REQUEST A
Set down the passage about the Ramírez guitar makers from "José I also" to "settled in Cordoba.", copying it word for word.

Manuel was indeed a restless character. He started three different workshops in Madrid; he was able to produce equally well folk or classical guitars, for which he received the praises of Francisco Tárrega and also violins (the only family member to do so), becoming official Luthier of the Royal Conservatory of Madrid. Recognitions for his work began to arrive steadily, including the medal at the Chicago Fair in 1893. His brother was willing to help set him up in a workshop in another country, but Manuel preferred to try his fortune alone, opening a competing workshop in Madrid, at Cava Baja 24. Thus was born a tenacious antagonism between the two brothers that plagued them until the end of their days, with several tense episodes.

The Meeting With Andres Segovia

José I create the socalled tablao, a flamenco guitar with a large body but narrow widths of the sides to acquire a more ample volume of sound. But that model had only a few years of glory before Manuel was able to transform it technically, developing a new model that since then has remained a practically undisputed favorite among the flamenco guitarists up to the last decade.

In 1912 Manuel met the young and still unknown Andres Segovia and, perceiving the talent of the Andalusian boy, presented to him his best guitar, originally made for the famous blind guitarist Gimenez Manjon. One is not surprised to learn that this same instrument was a companion to the great Spanish soloist for twenty-five years. That guitar has become the most famous of guitars, minutely studied by the talented German guitar maker Hermann Hauser I, and finally donated to the Metropolitan Museum Art in New York by Segovia’s wife, before the demise of the teacher.

Among Manuel’s students were Santos Hernandez, Domingo Esteso and Modesto Borreguero. When Manuel died childless in 1916, the brotherly friendship of his journeymen led his widow to maintain the workshop under the name of “Viuda de Manuel Ramírez”, subject to the condition that each journeyman would stamp his own initials on one corner of the guitar label.

José I also had many students: among these are Enrique Garcia, who settled definitely to Barcelona where he left his inheritance to Francisco Simplicio, succession then to go to his child Miguel; and Julian Gomes Ramírez (no relation to the family), who settled in Paris. Antonio Emilio Pasqual Viudez, who was a fellow pupil with José I, and who was the last descendent of a luthier family from the Levant, settled in Buenos Aires; Rafael Casana settled in Cordoba.

José II is the elder of four brothers and the only one to have been involved with the guitar. Along with his job in the workshop, he began studying playing on the guitar, becoming an appreciable performer in traditional folklorist groups. In this capacity, at 20 years old, he was invited to participate in a tour of Latin America. Contrary to his father’s will, he embarked on a trip of a few months that stretched into a stay of more than 19 years. He toured all of South America, settling finally in Buenos Aires where he got married; in 1922 he had a child, José III. However, his father’s death in 1923 brought him again to his own country where reacquaintance with the family tradition induced him to take over the workshop, which at that point was in good stead, having journeymen like Manuel Rodriguez. In 1926, the Spanish Civil War broke out and activity at the workshop was suspended.

REQUEST B
Extract the rows from the line with "The height and" to the line with "(x=1176, y=1043)" and repeat them exactly as they appear.

DATA IN THIS EXERCISE
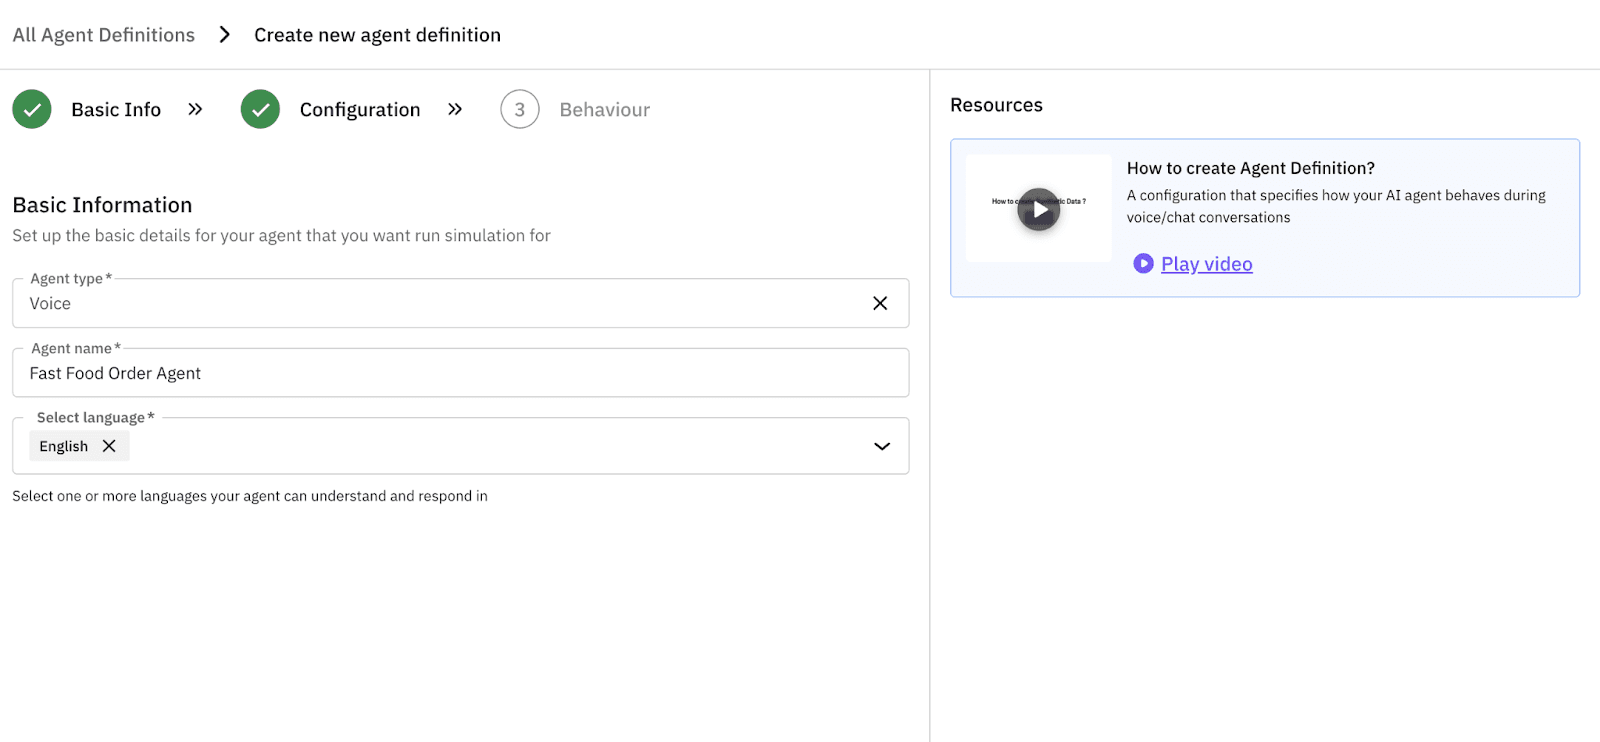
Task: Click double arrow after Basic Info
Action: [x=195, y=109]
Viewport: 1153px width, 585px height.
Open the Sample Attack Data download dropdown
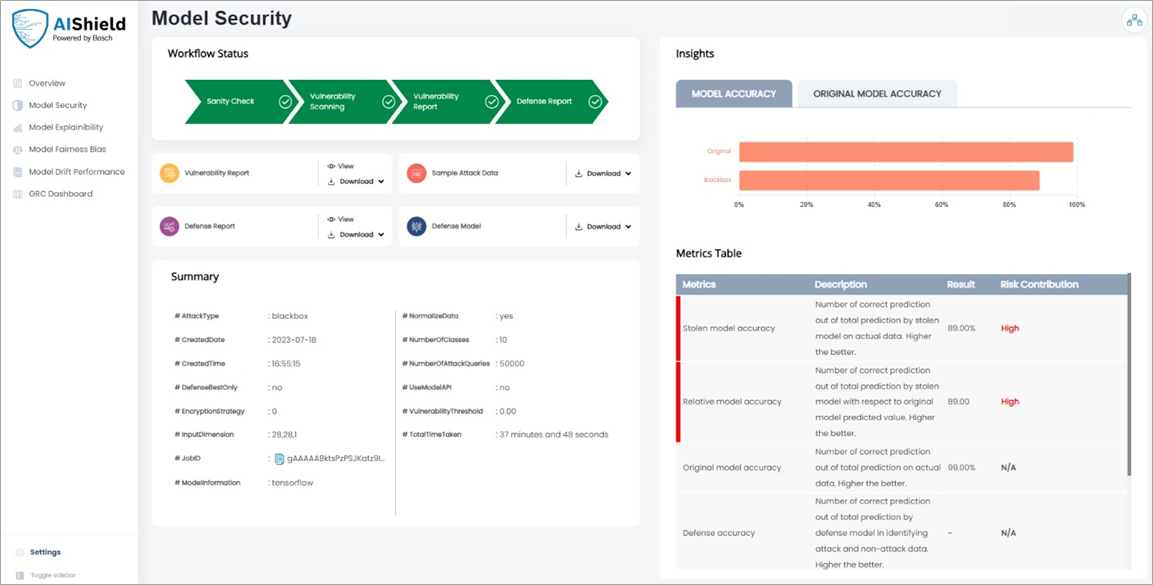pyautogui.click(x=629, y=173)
* * *
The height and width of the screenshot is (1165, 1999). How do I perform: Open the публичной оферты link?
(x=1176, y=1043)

WORKED SOLUTION A
José I also had many students: among these are Enrique Garcia, who settled definitely to Barcelona where he left his inheritance to Francisco Simplicio, succession then to go to his child Miguel; and Julian Gomes Ramírez (no relation to the family), who settled in Paris. Antonio Emilio Pasqual Viudez, who was a fellow pupil with José I, and who was the last descendent of a luthier family from the Levant, settled in Buenos Aires; Rafael Casana settled in Cordoba.

WORKED SOLUTION B
The height and width of the screenshot is (1165, 1999). How do I perform: Open the публичной оферты link?
(x=1176, y=1043)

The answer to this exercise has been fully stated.